> _Exercise_: Each entry should be returned exactly as written, with no pictures carried over.

> _Screenshot grounding data_:
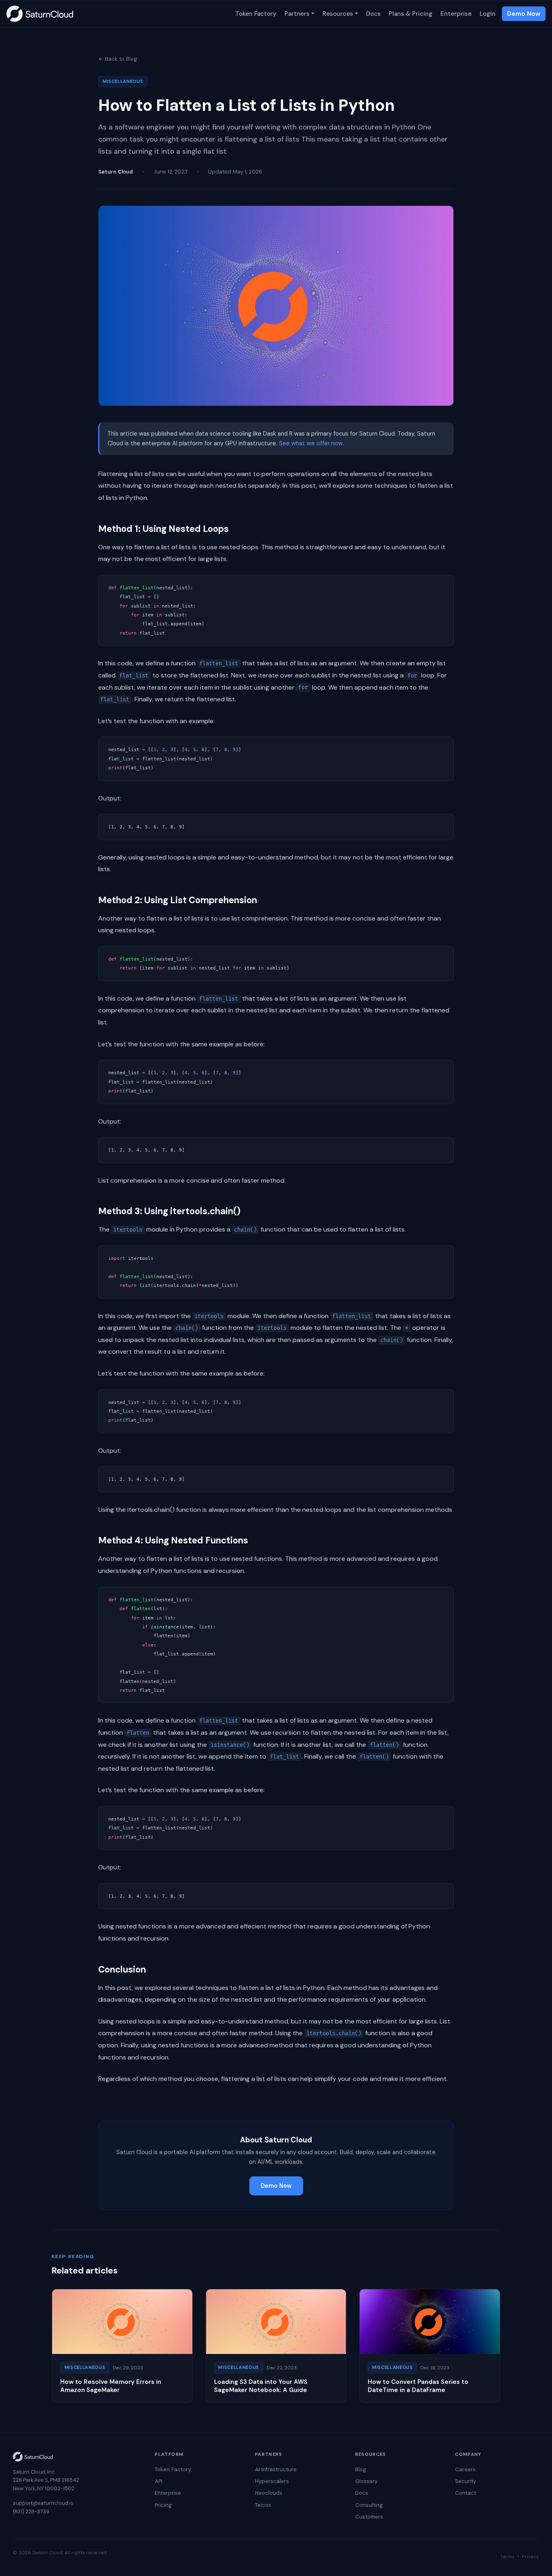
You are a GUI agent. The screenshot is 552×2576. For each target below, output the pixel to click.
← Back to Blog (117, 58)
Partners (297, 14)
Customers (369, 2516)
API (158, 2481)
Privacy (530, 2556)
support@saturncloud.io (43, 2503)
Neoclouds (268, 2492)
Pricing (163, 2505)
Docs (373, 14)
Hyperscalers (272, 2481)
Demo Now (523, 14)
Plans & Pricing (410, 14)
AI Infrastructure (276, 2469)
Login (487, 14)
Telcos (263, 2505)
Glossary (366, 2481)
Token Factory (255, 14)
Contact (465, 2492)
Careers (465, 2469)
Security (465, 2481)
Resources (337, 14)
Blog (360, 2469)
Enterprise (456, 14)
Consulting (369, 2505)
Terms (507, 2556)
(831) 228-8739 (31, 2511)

> _Result for this task_:
You are a GUI agent. The screenshot is 552×2576. For each target below, output the pixel to click.
← Back to Blog (117, 58)
Partners (297, 14)
Customers (369, 2516)
API (158, 2481)
Privacy (530, 2556)
support@saturncloud.io (43, 2503)
Neoclouds (268, 2492)
Pricing (163, 2505)
Docs (373, 14)
Hyperscalers (272, 2481)
Demo Now (523, 14)
Plans & Pricing (410, 14)
AI Infrastructure (276, 2469)
Login (487, 14)
Telcos (263, 2505)
Glossary (366, 2481)
Token Factory (255, 14)
Contact (465, 2492)
Careers (465, 2469)
Security (465, 2481)
Resources (337, 14)
Blog (360, 2469)
Enterprise (456, 14)
Consulting (369, 2505)
Terms (507, 2556)
(831) 228-8739 (31, 2511)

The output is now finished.